Simulating Probability Problem

Frequentist Interpretation & Monty-Hall Problem

Mathematics

R Programming

Probability Theory

Author

Abhirup Moitra

Published

November 26, 2023

Simulating The Frequentist Interpretation

The frequentist interpretation of conditional probability based on a large number $n$ of repetitions of an experiment is $P(A|B) \approx n_{AB}/n_{B}$, where $n_{AB}$ is the number of times that $A\cap B$ occurs and $n_B$ is the number of times that $B$ occurs. Let’s try this out by simulation, and verify the results. So let’s simulate $n$ families, each with two children.

Code

n <- 10^5
child1 <- sample(2,n,replace=TRUE)
child2 <- sample(2,n,replace=TRUE)

Here child1 is a vector of length $n$, where each element is a $1$ or a $2$. Letting $1$ stand for “girl” and $2$ stand for “boy”, this vector represents the gender of the elder child in each of the $n$ families. Similarly, child2 represents the gender of the younger child in each family. Alternatively, we could have used

Code

sample(c("girl","boy"),n,replace=TRUE)

but it is more convenient working with numerical values. Let $A$ be the event that both children are girls and $B$ the event that the elder is a girl. Following the frequentist interpretation, we count the number of repetitions where $B$ occurred and name it n.b, and we also count the number of repetitions where $A \cap B$ occurred and name it n.ab. Finally, we divide n.ab by n.b to approximate $P(A|B)$.

Code

n.b <- sum(child1==1)
n.ab <- sum(child1==1 & child2==1)
n.ab/n.b

[1] 0.5015086

The ampersand & is an elementwise AND, so n.ab is the number of families where both the first child and the second child are girls. When we ran this code, we got $0.50$, confirming our answer $P(\text{both girls|elder is a girl}) = 1/2$.
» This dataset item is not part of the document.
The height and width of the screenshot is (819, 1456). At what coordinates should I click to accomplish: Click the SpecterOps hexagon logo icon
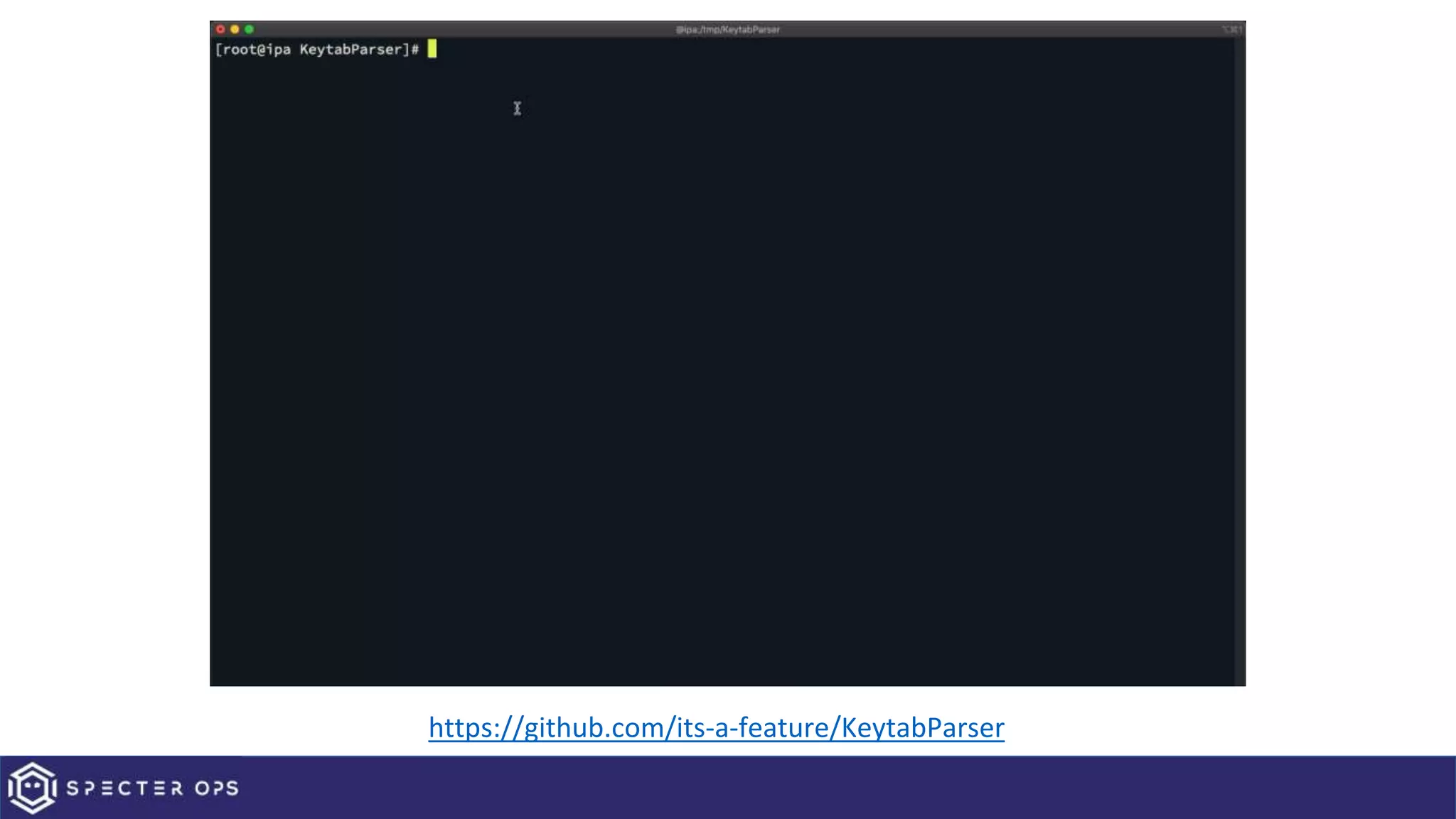pos(31,788)
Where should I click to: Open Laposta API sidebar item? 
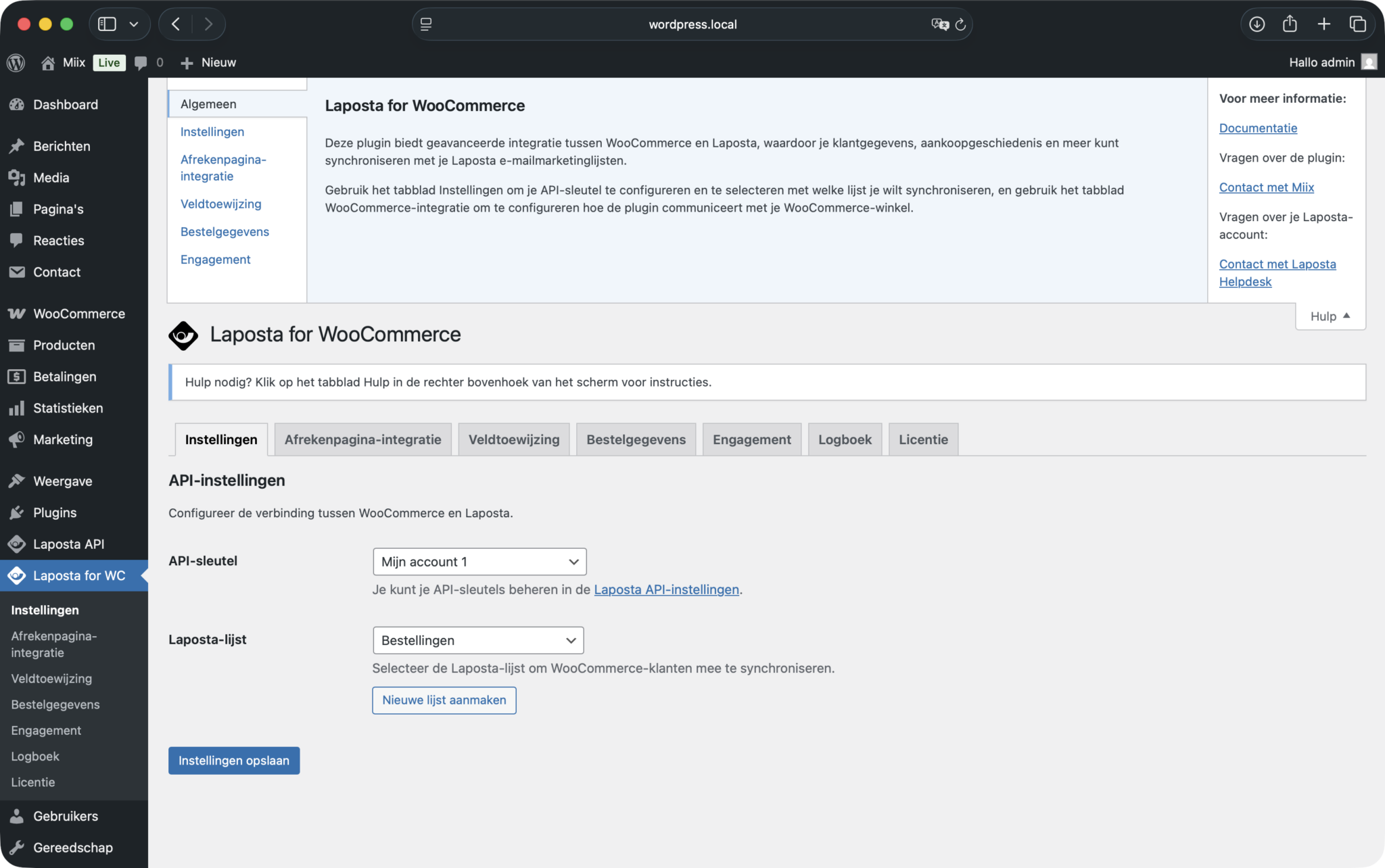[68, 544]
Now let $A$ be the event that both children are girls and $B$ the event that at least one of the children is a girl. Then $A\cap B$ is the same, but n.b needs to count the number of families where at least one child is a girl. This is accomplished with the elementwise OR operator | (this is not a conditioning bar; it is an inclusive OR, returning TRUE if at least one element is TRUE).

Code

n.b <- sum(child1==1 | child2==1)
n.ab <- sum(child1==1 & child2==1)
n.ab/n.b

[1] 0.3338121

For us, the result was $0.33$, confirming that $P(\text{both girls|at least one girl}) = 1/3$.

Monty-Hall Simulation

An interesting application of conditional probability is the Monty-Hall problem, whose solution intrigued many, including career mathematicians (life is hard!). There is a lot of trivia around this problem in the internet, a good place to start would be the Wikipedia article here: https://en.wikipedia.org/wiki/Monty_Hall_problem

1 Monty-Hall Three doors

Run a simulation to check that the probablility of winning increases to $2/3$ if we switch doors at step two in the regular 3-door Monty-Hall problem.
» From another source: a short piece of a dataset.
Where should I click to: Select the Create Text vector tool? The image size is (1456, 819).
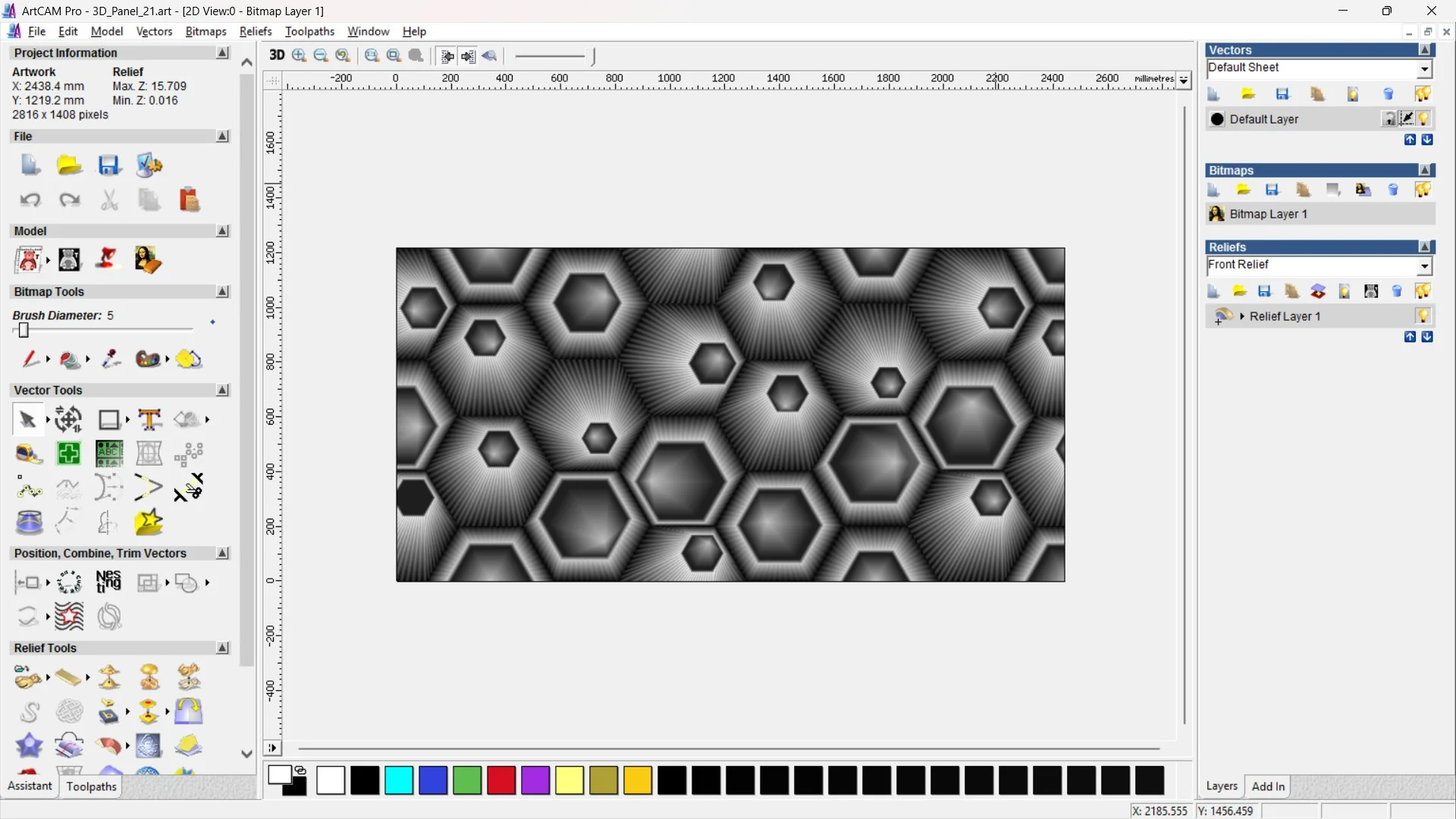pyautogui.click(x=149, y=419)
Set up the experiment two functions monty_3doors_noswitch() and monty_3doors_switch() (these functions will have no input values):

Code

monty_3doors_noswitch <- function(){

  doors = c(1,2,3) # had 3 doors
  
ch1 = sample(doors, 1) # 1st choice: pick one door at random
crct1 = sample(doors, 1) # the correct box
  
# Assume When making the second choice, 
#you stick with the original choice and you are RIGHT
  
# let X be a binary variable that takes the value 1 
#if the choice is correct and 0 if incorrect
x = 0
x = ifelse(ch1 == crct1,1,0) # you stick with the original choice and you are RIGHT
x
}

no_of_Successes = replicate(100000, monty_3doors_noswitch())
prob = sum(no_of_Successes)/100000
probability = prob
probability

[1] 0.3338

Code

monty_3doors_switch <- function(){
  
  doors = c(1,2,3) # had 3 doors
  
ch = sample(doors, 1) # 1st choice: pick one door at random
crct = sample(doors, 1) # the correct box
  
# When making the second choice, 
#you stick with the original choice and you are WRONG.
  
# let X be a binary variable that takes the value 1 
#if the choice is correct and 0 if incorrect
x = 0
x = ifelse(ch != crct,1,0) # you stick with the original choice and you are WRONG.
x
  
}
 
no_of_Successes = replicate(100000, monty_3doors_switch())
prob = sum(no_of_Successes)/100000
probabilty = prob
prob

[1] 0.66804

Use your two functions and the replicate function to compute the empirical probablility of winning for the two experiments. Compare your answers with the actual theoretical predictions.

No switch:The theoretical probability of success is 1/3 = 0.3333
Therefore, approximately the same results from the simulation = 0.3323

Switch: The theoretical probability of success is 2/3 = 0.6667.
Therefore, approximately the same results from the simulation = 0.6673.

2 Monty-Hall with Ten doors.

Repeat the Monty Hall experiment now with 10 doors. Recall the game is as follows:

Step 1: you choose one door at random.
Step 2: Monty opens 8 (out of 9 doors) that do not have the prize.
Step 3: you either switch or don’t switch.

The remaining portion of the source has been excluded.